Marà o lepre patagonica: scopriamo tutte le caratteristiche

Nella Patagonia argentina vive un animale che sembra una lepre, però in realtà è un roditore di grandi dimensioni. Stiamo parlando del marà, una specie endemica, monogama ed erbivora che, come i cani, si mette seduta sulle due zampe posteriori, distendendo quelle anteriori.

Marà, una specie endemica della Patagonia

Distribuita in zone semiaride tra il centro e il sud dell’Argentina, la Dolichotis patagonum, conosciuta anche come lepre patagonica, sceglie dei terreni con grandi quantità di erba e di cespugli.

lepre patagonica

Fonte: Rodrigo David

Ecco le sue caratteristiche fisiche:

  • Lunghezza: tra i 60 e i 75 cm.
  • Peso: tra i 9 e i 16 kg.
  • Pelo: folto e di colore marrone grigiastro.
  • Testa: voluminosa, con occhi grandi, orecchie lunghe e un muso schiacciato e arrotondato. Il labbro superiore è spaccato.
  • Zampe: sottili. Quelle posteriori sono più lunghe di quelle anteriori. Presentano quattro dita corte nelle zampe anteriori e tre in quelle posteriori, e dei grandi polpastrelli.
  • Coda: piccola e nascosta dal pelo, e nella parte posteriore non presenta mantello.

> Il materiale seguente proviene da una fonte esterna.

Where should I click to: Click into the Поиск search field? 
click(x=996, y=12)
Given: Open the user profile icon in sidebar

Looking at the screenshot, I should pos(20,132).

Un roditore di grandi dimensioni e monogamo

Di abitudini diurne e gregarie, il marà vive in gruppi composti dai 3 fino a 50 esemplari. E’ un animale monogamo, che vive con un solo partner per tutta la vita. Questa caratteristica favorisce ancora di più la sua riproduzione già di successo.

Per conquistare le femmine, i maschi devono sforzarsi molto e corteggiarle per un tempo prolungato. Le femmine, invece, vanno in calore ogni 3 o 4 mesi, e partoriscono da 1 a 3 cuccioli dopo tre mesi di gestazione.

I piccoli appena nati stanno in una tana comune, costruito dal marà stesso, anche se possono usare quelle realizzate da altri animali, per esempio, dalla viscaccia. I cuccioli vengono accuditi dalle femmine del gruppo.

L’allattamento dura 11 settimane. Le mammelle di questo roditore sono posizionate lateralmente per poter alimentare i cuccioli stando seduto. In questo modo, può tenere sotto controllo la situazione. Ad 8 mesi, il marà può già riprodursi.

Alcune particolarità della lepre patagonica

Se si sente seguito, il marà corre molto velocemente – circa a 60 km/h- e compie dei salti, è per questo che molti lo considerano una lepre. Con un solo movimento può avanzare di circa due metri. Si aiuta con le unghie delle zampe posteriori per darsi la spinta.

In realtà, questo grande roditore è associato anche al porcellino d’india, chiamato anche cavia domestica, poiché le due specie appartengono alla famiglia Caviidae.

Inoltre, questo animale svolge un ruolo fondamentale per il funzionamento degli ecosistemi patagonici. Essendo un erbivoro molto attivo, risulta vitale per la distribuzione dei semi a lunga distanza, attraverso le sue feci.

marà sdraiato in mezzo al prato

Fonte: Rachid H

La lepre patagonica beve pochissima acquaSi idrata attraverso le radici delle piante, che sono fondamentali per la sua dieta.

Una specie in pericolo scelta come animale domestico

Il marà si trova nella categoria “Vulnerabili” della SAREM (Società Argentina per lo Studio dei Mammiferi). Oltre ai principali predatori (puma, uccelli rapaci e qualche specie di volpe), il suo maggior nemico è l’uomo. Ecco i motivi:

  • Estensione delle zone urbane, delle coltivazioni e dei pascoli.
  • Caccia furtiva.
  • Invasione del suo habitat da parte della lepre europea.

D’altro canto, questo roditore si adatta bene alla vita in cattività. Tempo fa era comune vederlo nei giardini zoologici, e si avvicinava senza timore alle persone. Per questo motivo, in molti casi viene adottato come animale domestico. In questa condizione, ha un’aspettativa di vita di più di 10 anni.